In an effort to make an ecology-friendly campus even “greener,” Santa Monica College has begun work on an environmental audit that will look at campus practices in transportation, construction, water and energy use, waste and recycling, food service and educational curriculum.
Initiated by students in the college’s Eco-Action Club, the volunteer effort — which is targeted to be finished by Earth Day, in April next year — involves students, professors and administrators.
The audit is overseen by a special subcommittee of the college’s Academic Senate Environmental Affairs Committee.
Students include Eco-Action Club members, those enrolled in environmental studies courses and in Sustainable Crews — an extra-credit environmental program facilitated by the nonprofit Sustainable Works.
“This project is really good for us because it’s not just about what we’re doing wrong — it will give us a road map to improve,” said college president Chui Tsang.
This is the first time since 1993 that the college has conducted an environmental audit.
After the 1993 study, the college changed many of its practices, particularly in the areas of curriculum (including the creation of the Center for Environmental and Urban Studies), water conservation and recycling.
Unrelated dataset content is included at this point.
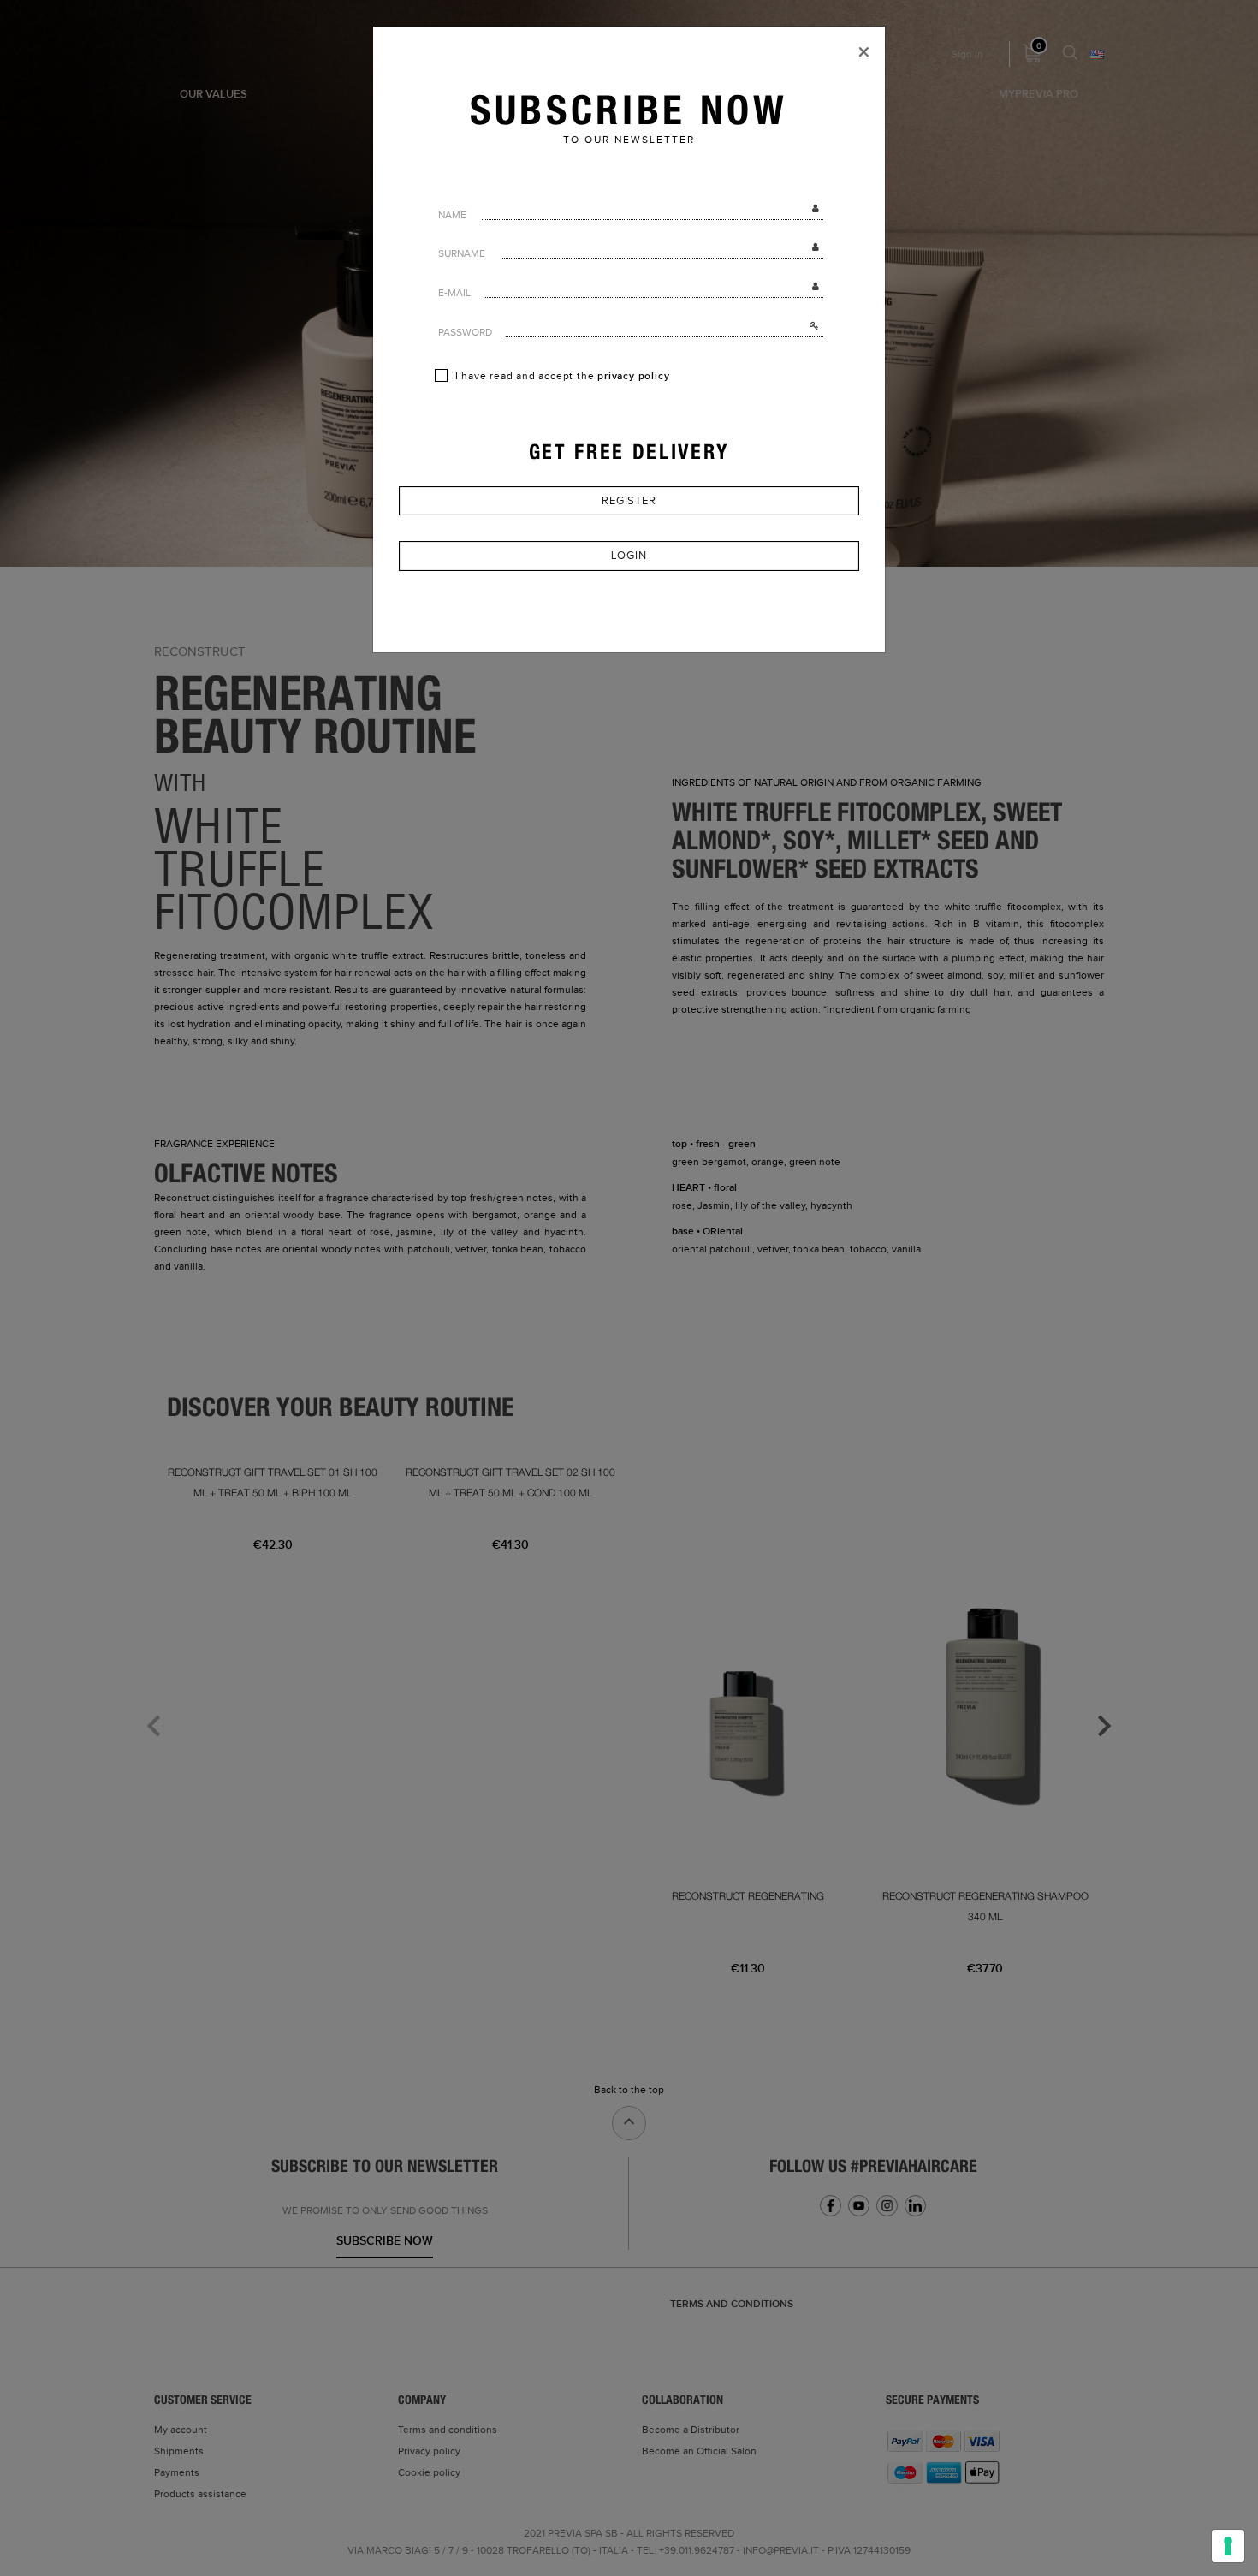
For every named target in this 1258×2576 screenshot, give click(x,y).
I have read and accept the (561, 376)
Since then, the college has gained a reputation for having one of the best recycling programs in California.
The college recycles 85 percent of its waste (65 percent if construction waste is excluded) and has a worm composting project that turns three tons of cafeteria garbage into organic fertilizer each year.
In addition, the college has made an effort to ensure that its buildings are as eco-friendly as possible through features such as the use of natural ventilation, energy efficient lighting and waterless urinals.
The Sustainable Works program trains about 400 college students a year in “green” living.
The students, in turn, spread the word by making classroom presentations, performing community service or taking on other projects to make sure people know about eco-friendly habits.
Sustainable Works is in the college’s Center for Environmental and Urban Studies’ Pearl Street house in Santa Monica, and is partially funded by the City of Santa Monica.
“This audit allows students to apply their knowledge in a challenging and innovative way,” said Genevieve Bertone, executive director of Sustainable Works.